Transactional databases have long been the most critical component of application design. Why? Because a steadfast database is generally the ultimate enforcement point for correctness in a messy, distributed world. Without them we’d overpay and undercharge. We’d lose riders trying to get home from the airport, and we’d lose items in our shopping carts. Our online accounts would get lost, duplicated, or corrupted, and become inoperable.
In fact, the transactional database (generally called OLTP — short for online transaction processing — database) has been so central to application development that, over time, it consumed more and more application functionality. However, microservices and other modern application architectures introduced new complexities into application design: Developers needed to manage data across different services and ensure consistency between them, which forced them to build complex data synchronization and processing mechanisms in-house.
And so, as an industry, we’re seeing increasing awareness that transactional guarantees are needed outside of the traditional model. We’re seeing the emergence of systems that extend strong transactional guarantees beyond the database, into the distributed apps themselves.
We’ve been tracking these solutions over the last few years. Generally, they strive to allow for transactional management of state in a large distributed app, without creating scaling challenges and while providing a modern programming environment.
We find these solutions roughly break down into two categories. One category is workflow orchestration. This basically guarantees that a block of code will run to completion, even in the face of failure. So it can be used for the purpose of managing a distributed state machine deterministically without getting wonky. The second category is database + workflow, which extends traditional OLTP database design, allowing for the execution of arbitrary code for the same purpose.
This is still a very nascent area, and there is a lot of confusion around nomenclature, how each tool is used in practice, and who should be using them.
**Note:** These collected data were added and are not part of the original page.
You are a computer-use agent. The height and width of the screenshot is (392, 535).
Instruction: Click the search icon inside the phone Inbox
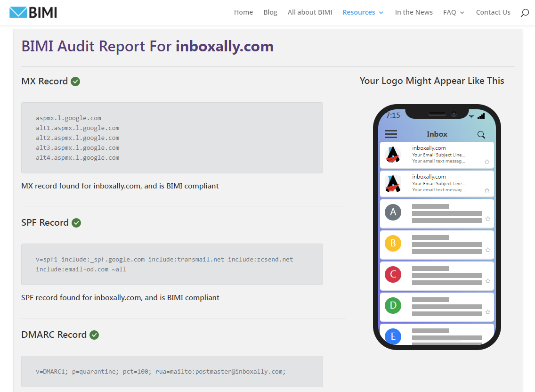tap(481, 134)
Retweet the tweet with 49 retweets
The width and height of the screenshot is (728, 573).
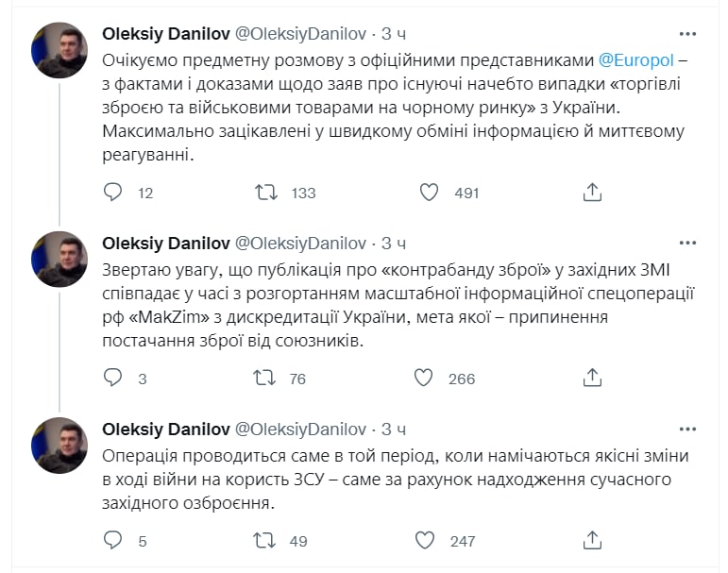[x=267, y=541]
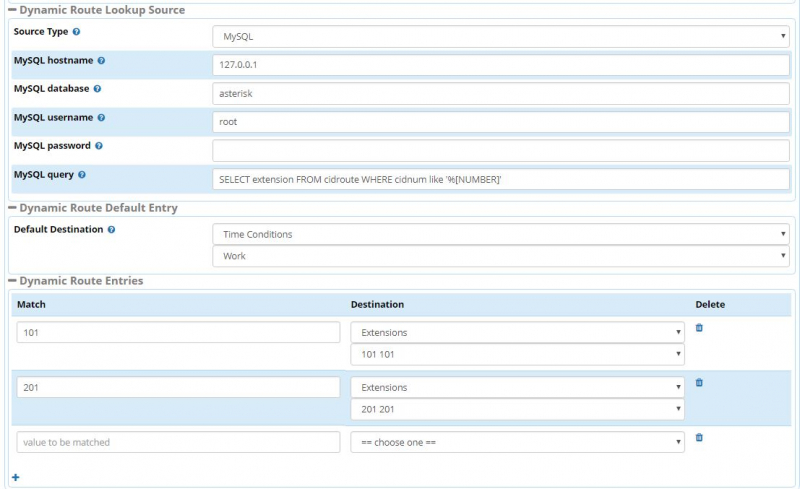Image resolution: width=800 pixels, height=489 pixels.
Task: Click help icon next to Source Type
Action: point(77,32)
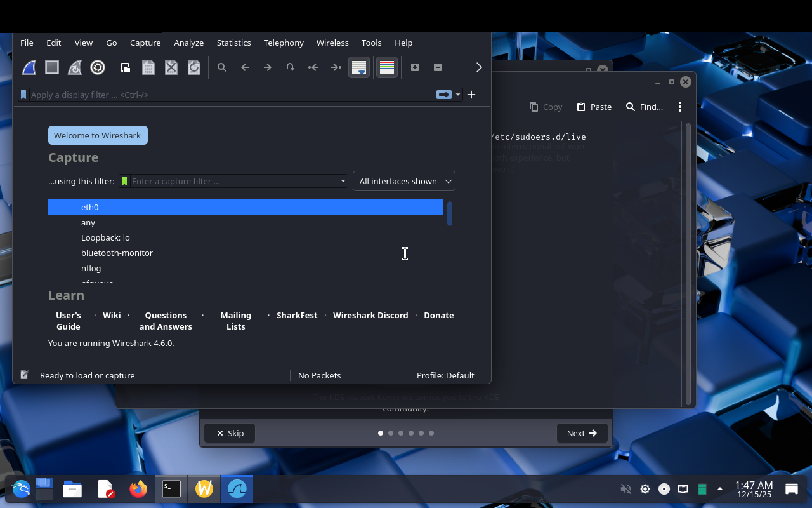812x508 pixels.
Task: Open the Statistics menu
Action: [x=233, y=43]
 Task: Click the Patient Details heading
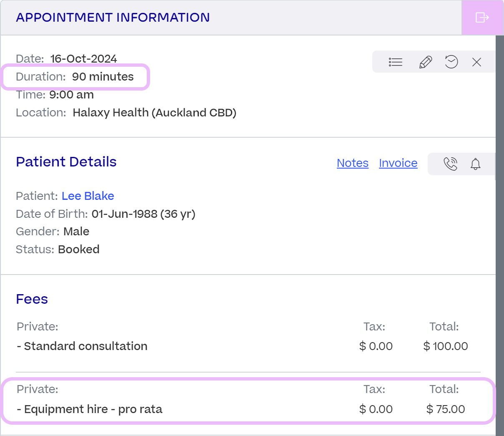click(66, 162)
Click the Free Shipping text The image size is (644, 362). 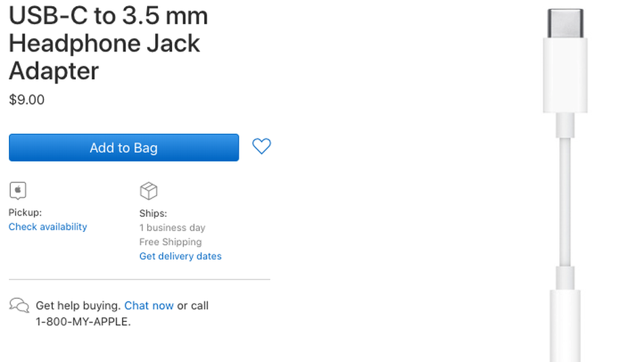[170, 242]
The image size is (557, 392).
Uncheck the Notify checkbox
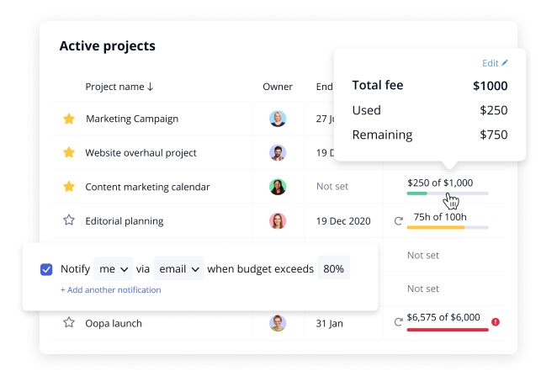tap(46, 269)
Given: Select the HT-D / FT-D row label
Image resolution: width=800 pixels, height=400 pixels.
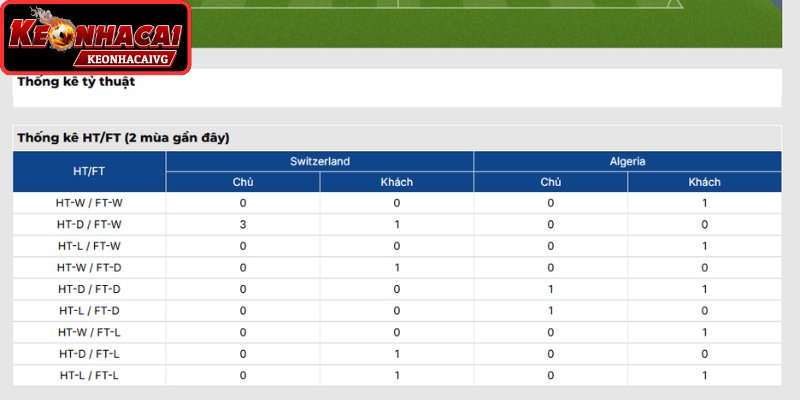Looking at the screenshot, I should (89, 289).
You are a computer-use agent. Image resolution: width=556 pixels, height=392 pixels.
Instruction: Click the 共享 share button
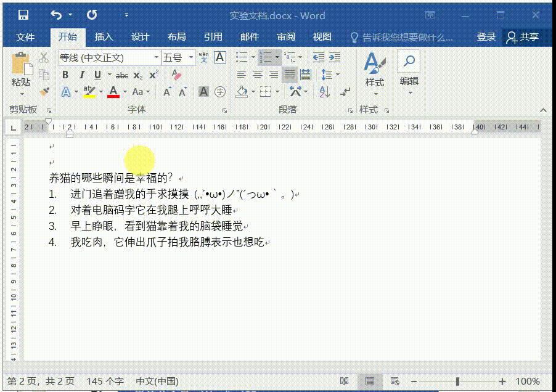point(523,37)
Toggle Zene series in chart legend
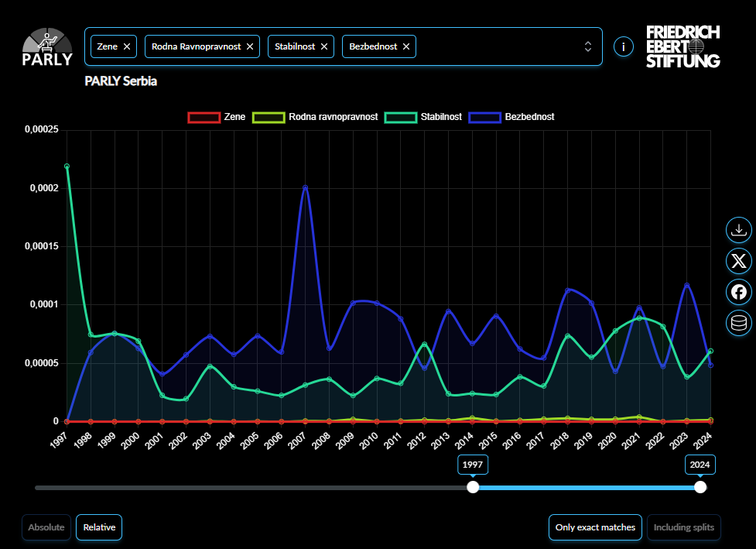This screenshot has width=756, height=549. 217,117
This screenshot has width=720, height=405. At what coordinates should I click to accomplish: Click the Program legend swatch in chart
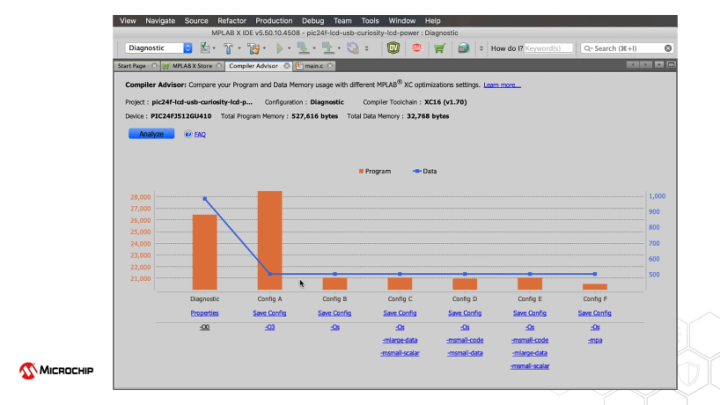point(360,171)
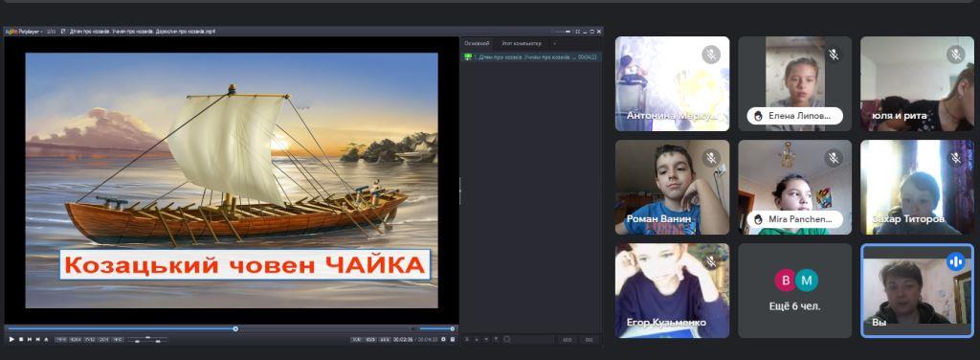Click the Play button in PotPlayer
980x360 pixels.
point(11,339)
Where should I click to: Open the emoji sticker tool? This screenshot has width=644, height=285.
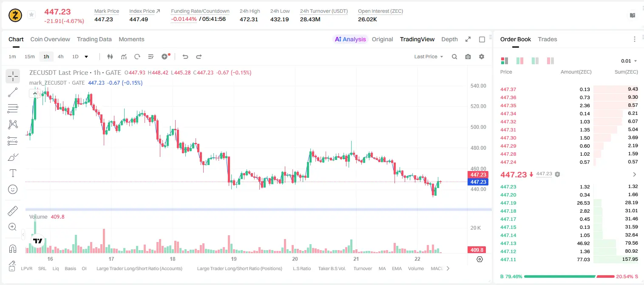click(x=13, y=189)
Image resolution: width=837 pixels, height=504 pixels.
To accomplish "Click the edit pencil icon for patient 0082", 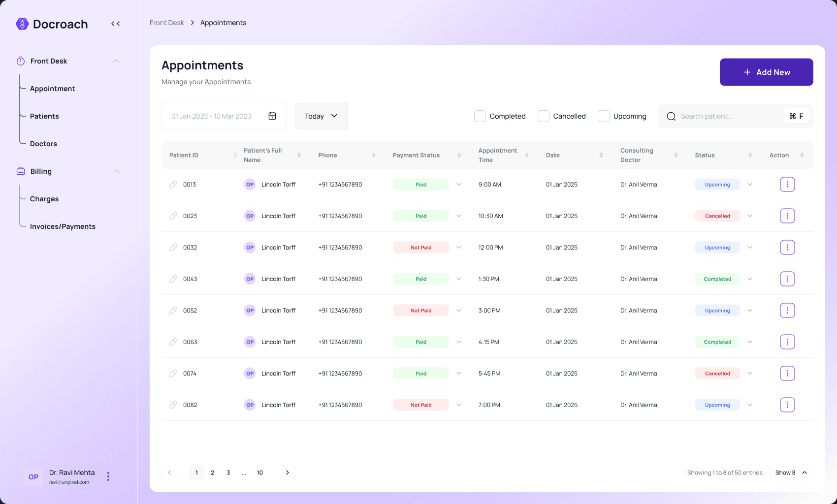I will pos(173,405).
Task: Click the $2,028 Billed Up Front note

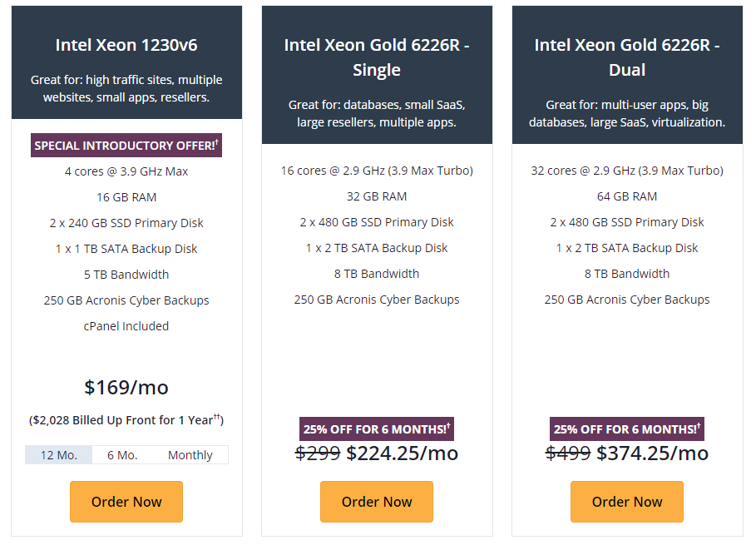Action: point(126,419)
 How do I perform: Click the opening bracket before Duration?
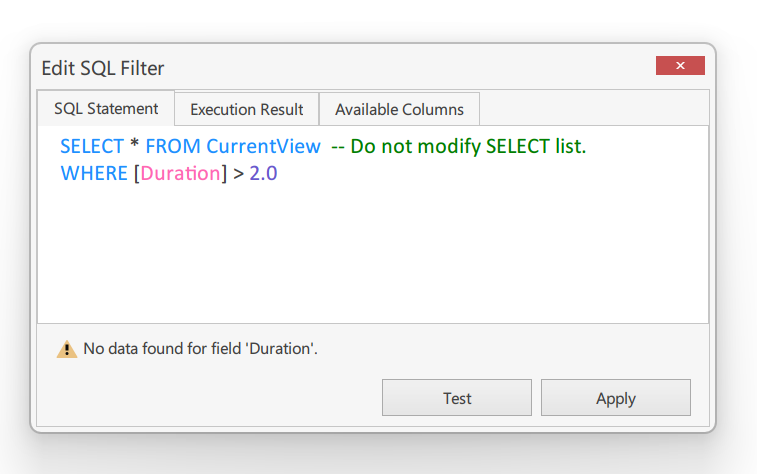coord(137,174)
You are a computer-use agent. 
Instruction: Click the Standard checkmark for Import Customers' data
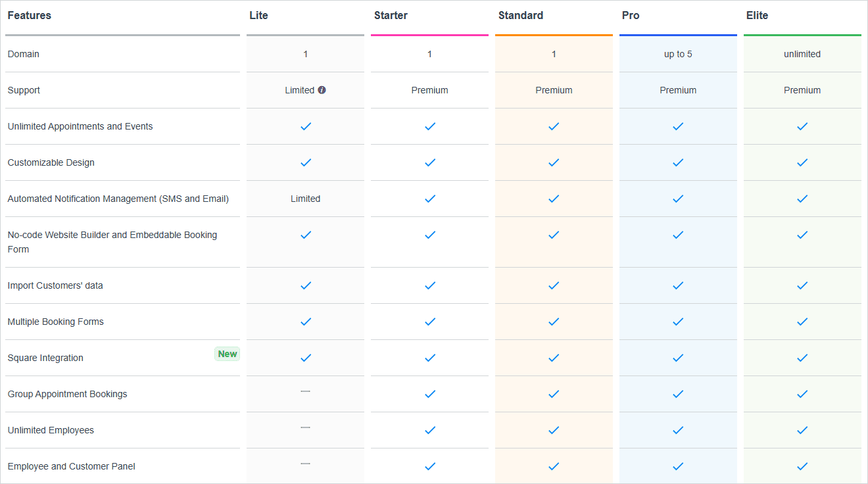pyautogui.click(x=554, y=285)
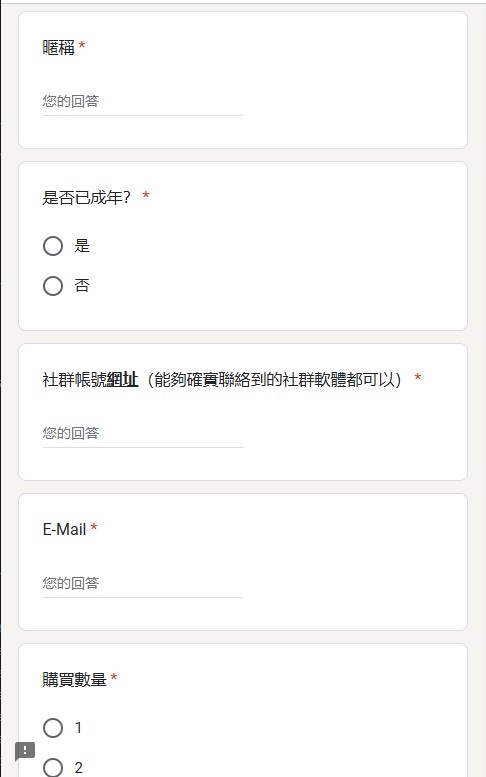Image resolution: width=486 pixels, height=777 pixels.
Task: Click the required asterisk beside 暱稱
Action: [x=82, y=46]
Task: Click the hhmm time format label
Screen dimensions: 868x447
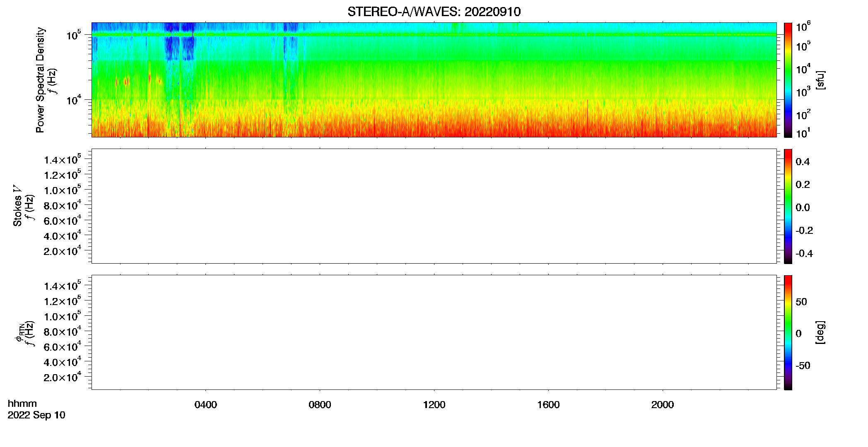Action: [x=22, y=404]
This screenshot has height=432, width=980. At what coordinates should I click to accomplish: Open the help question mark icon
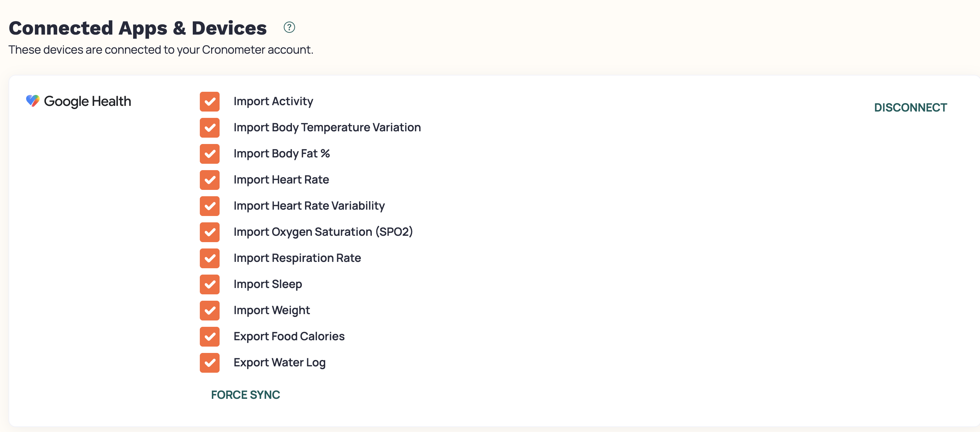click(289, 27)
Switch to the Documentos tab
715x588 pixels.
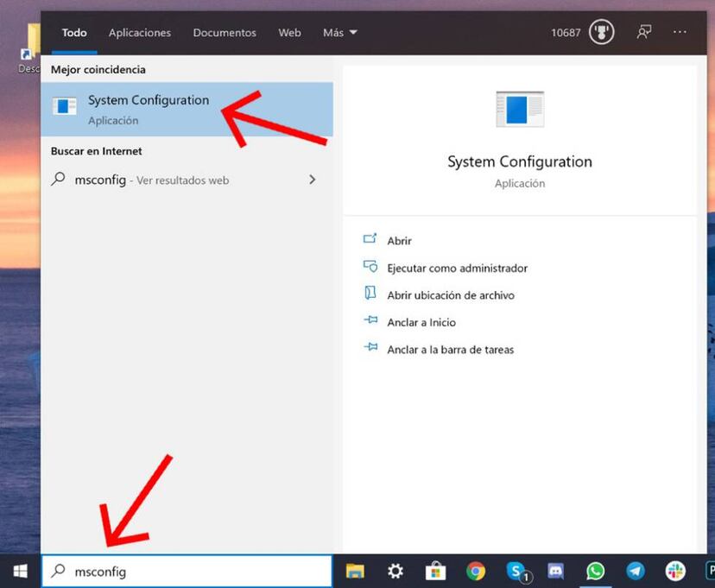224,32
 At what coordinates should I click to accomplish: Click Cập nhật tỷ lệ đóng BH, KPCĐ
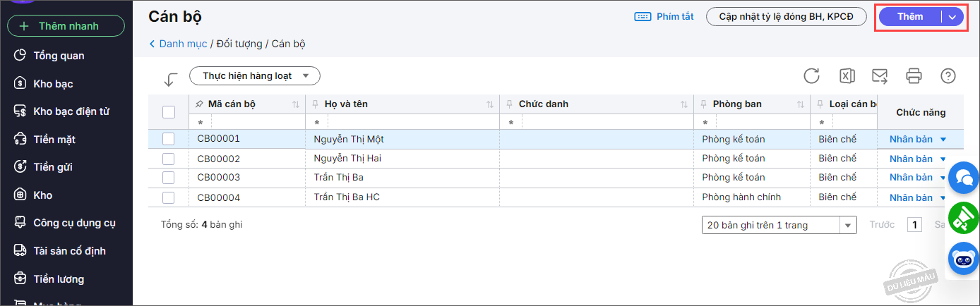coord(786,16)
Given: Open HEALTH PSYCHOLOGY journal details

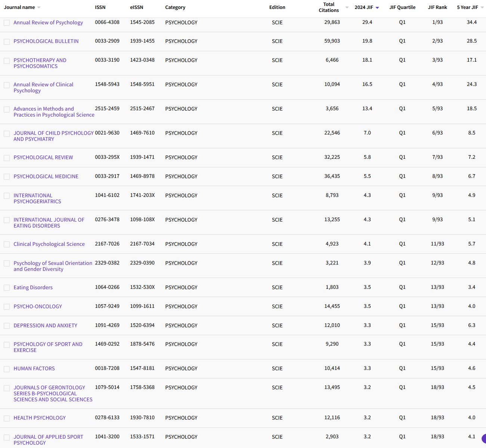Looking at the screenshot, I should pos(40,418).

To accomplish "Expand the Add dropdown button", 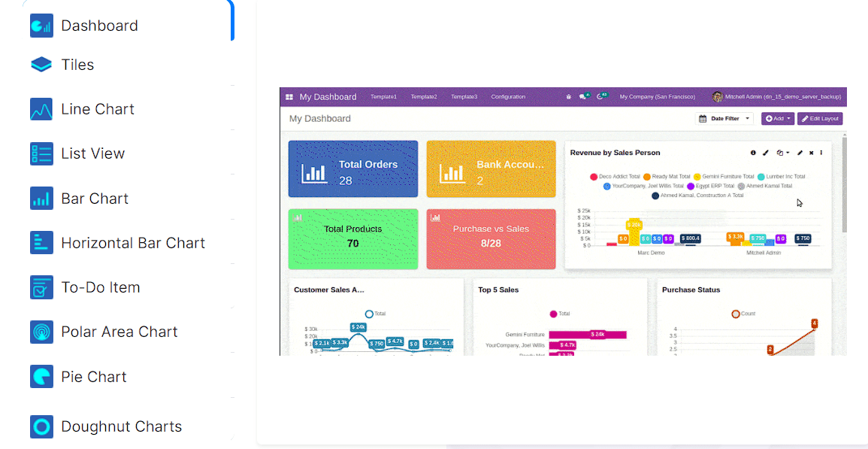I will click(x=777, y=119).
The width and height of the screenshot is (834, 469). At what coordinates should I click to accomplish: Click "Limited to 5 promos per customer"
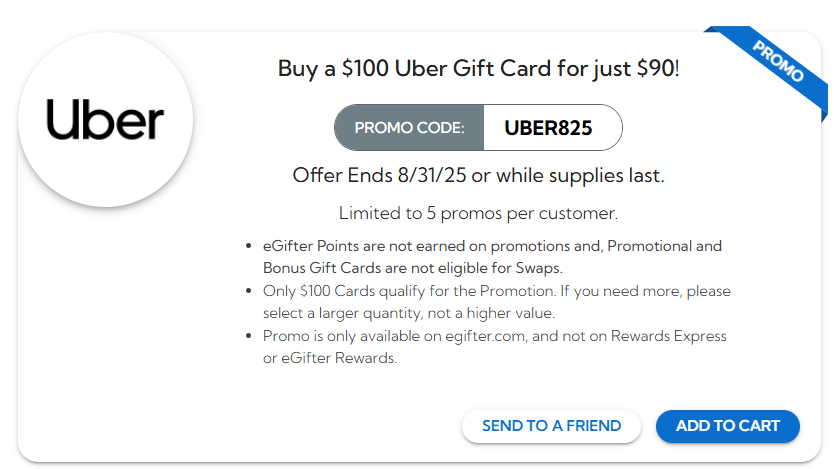pos(478,213)
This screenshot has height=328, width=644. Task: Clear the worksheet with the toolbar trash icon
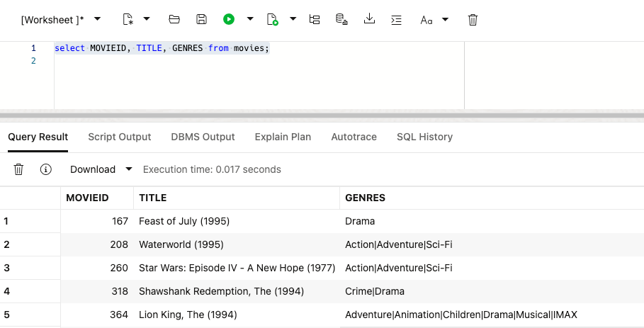(x=473, y=20)
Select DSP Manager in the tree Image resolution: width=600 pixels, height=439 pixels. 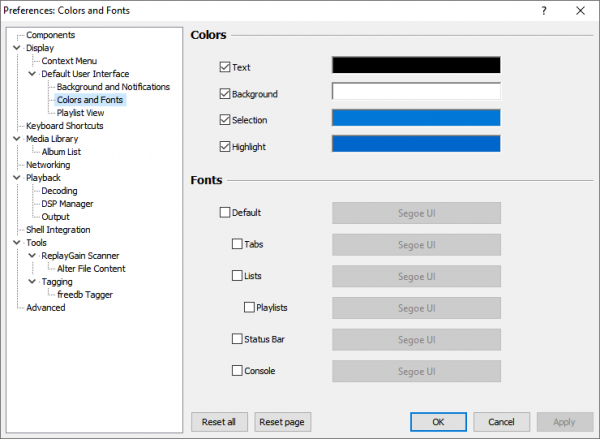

To help get a better understanding, we asked practitioners from leading engineering organizations about their transactional stack and how they’re thinking about three key concepts for transactional workloads: application state, business logic, and business data.
Before examining these new stacks, though, here’s a quick semi-technical digression to help understand how we got here.
The very rough version is this: There are a set of tasks — transactions — that you either want to do all of, or none of. Anything in between (having it partially done) will end in a corrupt state. It’s hard to guarantee anything in a distributed system, but databases do it well with transactions. Therefore, the easiest way to handle guarantees in many systems is to just make most things transactions and let the database handle them.
Modern apps are big distributed systems with lots of users doing lots of things. So even keeping the app state consistent (like tracking where different users are in a check-out flow) turns into a distributed transaction problem. In traditional monolithic architectures, managing transactions using SQL with an OLTP database was somewhat effective. But in the new, complex world of microservices interacting through higher-level APIs (e.g., REST or gRPC), transactional needs have become distributed in nature.
However, many companies going on the journey to microservices haven’t done much to extend strong transactional guarantees beyond the database. And, in practice, that’s almost always OK. But as applications scale, inconsistencies in data grow, as does the resulting bugginess and un-reconciled errors in business data. Which, of course, can be hugely problematic. This forces application developers to deal with a wide swath of failure scenarios and conflict resolution strategies, and to ensure state consistency by coming up with their own strategies through different architectural patterns.
Business data (“data”) refers to the business-critical data traditionally stored in an OLTP database for persistence and processing (e.g. user profile info such as name, address, credit score, etc.).
Application state refers to the current state of the system; the application state is determined by a value stored in a data storage system and which step the program’s execution is on in a finite state machine (e.g. the state of an order, such as “order received,” “inventory checked,” “credit checked,” “shipped,” “returned”).
Business logic refers to the part of the program that deals with how the application actually works or what it does, instead of execution details (e.g. “If user_income > $100K & credit_score >650 ⇒ mortgage_approved = TRUE”).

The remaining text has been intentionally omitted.